I fully agree that being pregnant does not by any standard mean that you are sick, but sometimes it sure does feel that way.
Up to late in my second trimester I had the perfect pregnancy. I never had morning sickness, or any of those yucky things. My only symptoms were being tired (and I love nap naptime), and a hearty appetite. The latter didn’t do my waist as many favours, but totally taking advantage of this one nonetheless.
At this point let me just reinforce again my occupation. I’m a chef. I stood ‘woman alone’ in my stomping ground for many a year with only the coming and going of a few random Raggedy Anne’s encouraged by Jamie or Nigella. You quickly realise that if you want to get somewhere in this environment you have to be more of a hard-ass than the men you work with if you want to ascend through the ranks in-between burns, broken ego’s, knife’s being thrown, illness, pain and discomfort. I thought I was as hard as any of them. I definitely put up with and could handle a lot more than some of them. Until I was 29. This is still young by any standard! But it came to the point where all the insults, the abuse, burn marks on arms, legs and soul and inevitable ill health from working 17 hours a day, commuting for two and then having insomnia from living on coffee and cigarettes all day just wasn’t cutting it anymore and I made my move out-ta-there!

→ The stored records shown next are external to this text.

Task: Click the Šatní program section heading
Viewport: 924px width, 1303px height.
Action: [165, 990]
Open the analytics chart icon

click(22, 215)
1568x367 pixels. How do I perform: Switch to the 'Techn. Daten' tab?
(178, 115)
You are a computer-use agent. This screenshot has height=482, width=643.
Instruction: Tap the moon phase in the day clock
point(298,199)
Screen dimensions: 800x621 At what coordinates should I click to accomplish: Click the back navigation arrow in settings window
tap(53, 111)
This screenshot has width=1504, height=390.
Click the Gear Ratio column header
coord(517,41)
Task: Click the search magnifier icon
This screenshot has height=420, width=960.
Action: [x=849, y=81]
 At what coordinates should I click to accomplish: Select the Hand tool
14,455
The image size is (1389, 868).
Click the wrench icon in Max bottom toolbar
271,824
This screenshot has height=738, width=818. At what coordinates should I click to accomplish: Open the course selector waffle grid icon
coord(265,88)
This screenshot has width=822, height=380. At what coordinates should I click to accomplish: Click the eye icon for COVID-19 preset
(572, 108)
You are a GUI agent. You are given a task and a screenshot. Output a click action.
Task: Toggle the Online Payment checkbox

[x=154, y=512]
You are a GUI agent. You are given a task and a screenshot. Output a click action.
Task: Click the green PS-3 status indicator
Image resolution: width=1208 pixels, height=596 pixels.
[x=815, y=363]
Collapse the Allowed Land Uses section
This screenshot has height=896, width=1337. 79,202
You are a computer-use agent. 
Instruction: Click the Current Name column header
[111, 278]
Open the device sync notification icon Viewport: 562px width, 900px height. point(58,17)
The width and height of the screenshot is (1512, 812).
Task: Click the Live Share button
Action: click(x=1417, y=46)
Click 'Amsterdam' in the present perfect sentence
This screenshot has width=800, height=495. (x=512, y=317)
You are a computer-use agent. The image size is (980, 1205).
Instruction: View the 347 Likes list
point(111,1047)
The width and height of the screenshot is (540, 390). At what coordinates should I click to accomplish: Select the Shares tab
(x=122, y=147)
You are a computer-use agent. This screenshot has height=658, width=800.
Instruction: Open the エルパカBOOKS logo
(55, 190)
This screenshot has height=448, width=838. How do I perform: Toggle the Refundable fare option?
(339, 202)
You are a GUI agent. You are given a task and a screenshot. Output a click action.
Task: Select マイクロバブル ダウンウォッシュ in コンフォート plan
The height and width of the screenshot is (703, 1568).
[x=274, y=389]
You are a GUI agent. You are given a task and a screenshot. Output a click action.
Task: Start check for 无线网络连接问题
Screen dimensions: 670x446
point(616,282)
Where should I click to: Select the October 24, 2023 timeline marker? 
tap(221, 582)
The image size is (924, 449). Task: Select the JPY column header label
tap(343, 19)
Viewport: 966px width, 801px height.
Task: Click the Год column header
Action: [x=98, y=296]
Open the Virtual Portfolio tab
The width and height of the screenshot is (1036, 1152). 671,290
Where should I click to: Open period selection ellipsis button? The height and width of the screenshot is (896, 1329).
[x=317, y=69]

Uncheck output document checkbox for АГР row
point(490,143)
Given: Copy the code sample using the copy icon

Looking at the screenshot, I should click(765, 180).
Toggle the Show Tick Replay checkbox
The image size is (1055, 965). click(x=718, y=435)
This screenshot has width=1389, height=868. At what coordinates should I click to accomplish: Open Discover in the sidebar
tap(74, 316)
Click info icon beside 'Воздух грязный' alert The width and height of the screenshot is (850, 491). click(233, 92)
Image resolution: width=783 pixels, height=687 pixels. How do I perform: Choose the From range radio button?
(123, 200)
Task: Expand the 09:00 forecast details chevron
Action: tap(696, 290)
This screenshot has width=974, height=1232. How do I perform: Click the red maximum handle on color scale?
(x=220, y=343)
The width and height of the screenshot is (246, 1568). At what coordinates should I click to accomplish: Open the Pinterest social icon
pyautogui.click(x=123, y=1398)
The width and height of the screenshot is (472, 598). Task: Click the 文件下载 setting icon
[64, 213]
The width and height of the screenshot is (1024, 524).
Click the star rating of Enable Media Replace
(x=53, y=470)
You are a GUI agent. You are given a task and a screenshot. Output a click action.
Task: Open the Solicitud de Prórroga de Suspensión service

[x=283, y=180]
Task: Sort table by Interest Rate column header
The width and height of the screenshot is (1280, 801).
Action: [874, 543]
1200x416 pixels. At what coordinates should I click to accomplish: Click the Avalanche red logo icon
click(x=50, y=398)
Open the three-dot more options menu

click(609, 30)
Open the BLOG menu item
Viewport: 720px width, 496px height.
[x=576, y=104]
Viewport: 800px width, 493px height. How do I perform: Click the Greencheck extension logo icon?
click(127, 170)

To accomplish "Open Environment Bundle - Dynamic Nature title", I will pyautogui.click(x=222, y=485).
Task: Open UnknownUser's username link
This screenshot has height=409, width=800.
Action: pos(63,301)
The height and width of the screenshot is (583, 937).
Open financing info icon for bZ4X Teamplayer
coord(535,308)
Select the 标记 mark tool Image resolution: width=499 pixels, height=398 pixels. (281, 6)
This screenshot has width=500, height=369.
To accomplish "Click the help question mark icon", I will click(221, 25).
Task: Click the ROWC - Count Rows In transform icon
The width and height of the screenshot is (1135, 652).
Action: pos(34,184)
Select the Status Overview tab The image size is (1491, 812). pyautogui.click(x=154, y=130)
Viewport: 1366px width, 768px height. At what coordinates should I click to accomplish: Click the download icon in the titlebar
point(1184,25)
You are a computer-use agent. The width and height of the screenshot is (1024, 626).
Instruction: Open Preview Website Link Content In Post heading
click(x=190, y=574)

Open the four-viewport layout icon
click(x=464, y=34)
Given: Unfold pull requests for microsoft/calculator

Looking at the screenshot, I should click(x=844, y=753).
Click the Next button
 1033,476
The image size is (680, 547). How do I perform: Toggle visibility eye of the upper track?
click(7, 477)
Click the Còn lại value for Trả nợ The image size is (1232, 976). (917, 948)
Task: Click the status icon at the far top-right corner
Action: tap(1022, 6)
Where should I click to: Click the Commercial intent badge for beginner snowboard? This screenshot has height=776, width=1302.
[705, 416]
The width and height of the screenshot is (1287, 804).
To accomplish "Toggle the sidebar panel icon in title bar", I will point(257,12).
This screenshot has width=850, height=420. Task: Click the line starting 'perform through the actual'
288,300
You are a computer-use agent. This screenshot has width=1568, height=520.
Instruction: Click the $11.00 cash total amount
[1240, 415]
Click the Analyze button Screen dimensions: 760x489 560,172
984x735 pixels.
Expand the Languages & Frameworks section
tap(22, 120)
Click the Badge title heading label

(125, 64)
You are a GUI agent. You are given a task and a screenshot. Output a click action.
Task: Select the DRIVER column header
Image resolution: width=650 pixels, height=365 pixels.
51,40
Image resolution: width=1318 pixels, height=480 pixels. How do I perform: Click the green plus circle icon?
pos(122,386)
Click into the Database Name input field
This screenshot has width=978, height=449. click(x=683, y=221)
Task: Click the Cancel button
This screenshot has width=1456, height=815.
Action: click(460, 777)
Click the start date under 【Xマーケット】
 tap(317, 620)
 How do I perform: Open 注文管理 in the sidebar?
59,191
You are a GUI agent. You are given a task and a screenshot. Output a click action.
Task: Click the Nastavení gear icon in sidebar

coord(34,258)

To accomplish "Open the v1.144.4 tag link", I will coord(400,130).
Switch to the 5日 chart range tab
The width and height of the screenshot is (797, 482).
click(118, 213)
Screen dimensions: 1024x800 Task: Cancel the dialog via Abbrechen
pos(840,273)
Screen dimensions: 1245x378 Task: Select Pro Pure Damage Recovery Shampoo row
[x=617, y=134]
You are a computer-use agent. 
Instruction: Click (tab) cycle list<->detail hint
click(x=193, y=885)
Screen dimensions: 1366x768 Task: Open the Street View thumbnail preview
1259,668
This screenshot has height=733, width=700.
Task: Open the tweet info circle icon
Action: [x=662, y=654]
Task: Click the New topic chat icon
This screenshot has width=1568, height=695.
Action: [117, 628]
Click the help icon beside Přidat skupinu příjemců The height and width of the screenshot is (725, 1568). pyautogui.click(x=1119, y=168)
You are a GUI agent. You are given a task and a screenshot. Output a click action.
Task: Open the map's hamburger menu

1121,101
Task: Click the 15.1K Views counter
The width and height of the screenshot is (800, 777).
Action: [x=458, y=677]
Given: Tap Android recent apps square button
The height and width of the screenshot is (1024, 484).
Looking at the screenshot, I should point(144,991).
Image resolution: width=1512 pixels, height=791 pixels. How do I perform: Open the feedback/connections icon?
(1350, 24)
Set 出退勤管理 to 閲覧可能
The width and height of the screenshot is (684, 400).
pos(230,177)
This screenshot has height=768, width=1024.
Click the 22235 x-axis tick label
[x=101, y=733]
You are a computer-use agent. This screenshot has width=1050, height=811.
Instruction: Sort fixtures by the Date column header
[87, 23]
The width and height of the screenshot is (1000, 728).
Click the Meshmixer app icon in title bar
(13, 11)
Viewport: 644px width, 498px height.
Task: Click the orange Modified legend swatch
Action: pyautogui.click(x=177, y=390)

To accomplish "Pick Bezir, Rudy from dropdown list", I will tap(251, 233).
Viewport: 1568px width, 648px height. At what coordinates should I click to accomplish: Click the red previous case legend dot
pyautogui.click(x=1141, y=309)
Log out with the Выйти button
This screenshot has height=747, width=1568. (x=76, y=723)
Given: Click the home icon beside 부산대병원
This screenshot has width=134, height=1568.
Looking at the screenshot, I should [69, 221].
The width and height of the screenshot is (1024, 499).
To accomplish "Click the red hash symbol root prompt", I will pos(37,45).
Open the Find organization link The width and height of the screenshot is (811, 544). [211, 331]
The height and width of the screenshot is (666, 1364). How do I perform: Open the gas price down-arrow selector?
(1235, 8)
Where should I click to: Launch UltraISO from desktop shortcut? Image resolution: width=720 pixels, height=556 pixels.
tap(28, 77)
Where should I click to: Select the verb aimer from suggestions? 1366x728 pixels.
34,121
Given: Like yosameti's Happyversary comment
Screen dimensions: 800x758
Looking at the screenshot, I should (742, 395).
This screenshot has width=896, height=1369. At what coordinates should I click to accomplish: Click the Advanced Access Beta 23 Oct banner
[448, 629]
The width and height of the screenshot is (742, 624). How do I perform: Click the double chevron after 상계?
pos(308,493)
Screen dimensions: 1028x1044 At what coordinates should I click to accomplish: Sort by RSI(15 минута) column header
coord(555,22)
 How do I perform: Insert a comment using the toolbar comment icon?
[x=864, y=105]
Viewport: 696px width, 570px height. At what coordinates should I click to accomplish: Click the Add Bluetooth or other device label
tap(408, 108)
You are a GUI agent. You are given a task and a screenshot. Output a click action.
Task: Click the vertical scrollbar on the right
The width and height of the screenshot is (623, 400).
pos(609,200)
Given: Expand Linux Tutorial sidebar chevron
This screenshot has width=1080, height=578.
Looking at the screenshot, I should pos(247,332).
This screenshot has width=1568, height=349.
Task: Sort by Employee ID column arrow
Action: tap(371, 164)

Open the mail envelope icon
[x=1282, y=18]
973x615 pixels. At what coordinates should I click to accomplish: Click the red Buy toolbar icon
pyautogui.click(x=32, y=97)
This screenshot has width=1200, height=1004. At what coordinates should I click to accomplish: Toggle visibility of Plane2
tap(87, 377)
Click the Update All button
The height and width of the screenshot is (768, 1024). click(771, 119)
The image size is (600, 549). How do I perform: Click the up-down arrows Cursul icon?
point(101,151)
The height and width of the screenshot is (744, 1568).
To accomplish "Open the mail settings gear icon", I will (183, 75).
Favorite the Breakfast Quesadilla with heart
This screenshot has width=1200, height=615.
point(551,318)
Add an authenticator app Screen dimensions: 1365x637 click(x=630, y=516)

Yep, I thought I was a hard-ass, obstinate little girl who could do and handle anything.
Fast-forward 18 months to 28 weeks pregnant and I will never think that again.
Pregnancy was suiting me so well. I had just quit smoking, quit a toxic job, was eating balanced meals sitting down and getting plenty of shut eye. I was healthier than I had been in years, baby was doing great and then the moment I started to show it became difficult.
Then the nasty started. After working a double shift in the kitchen I thought I had somehow stepped wrong or did something silly to make my hip hurt. Went to bed after dosing up on some paracetamol. It was worse the next day, but come the Sunday I could stay in bed the whole day and it went away.
I was however cheated into a false sense of wellbeing. It was the start or a recurring pregnancy nightmare. Something that I hadn’t come across while reading various books, websites or forums.
Baby had taken a liking to chilling out on my left side for most of the day. This in turn had somehow caused pressure on my sciatic nerve. The simple low down on this one is that the sciatic nerve is the longest and widest single nerve in the human body (Ta wikipedia) and the really fun part is that when you’re pregnant there’s pretty much nothing you can do about it.
The options for dealing with the discomfort and pain is very limited as mentioned. When it started the following did help somewhat though:
Hot baths with epsom salt – I still think its more a case of any pressure or tension being removed than the salts doing anything more than easing some swelling.
Hot water bottle – Not always, but it gave a lot of relief on the areas while it was there.
Paracetamol – After women being pregnant since the dawn of time how have the medical profession not come up with a better option yet?!
Lying down – Catch 22 right here. It’s actually not the best thing you can do when stuck with this problem, but after a while you don’t know what to do.
Acupuncture – Baby was lying transverse as well at 32 weeks, so she used Mugwort for Moxibustion to encourage the little one to change position. The acupuncture did in fact help a lot, but the pain (I’m past referring to it as discomfort) actually moved. I think this is my own fault as I didn’t tell the acupuncturist that it was affecting the groin as well, but she was focussing on so many different, seemingly unrelated places that this might have been one of the ones she couldn’t treat?
What most definitely didn’t help me any at all was using the pilates ball and extra Calcium and Magnesium as suggested by the midwife.
I would be interested in hearing other’s opinion or experiences on this one, especially if it went away or persisted after birth.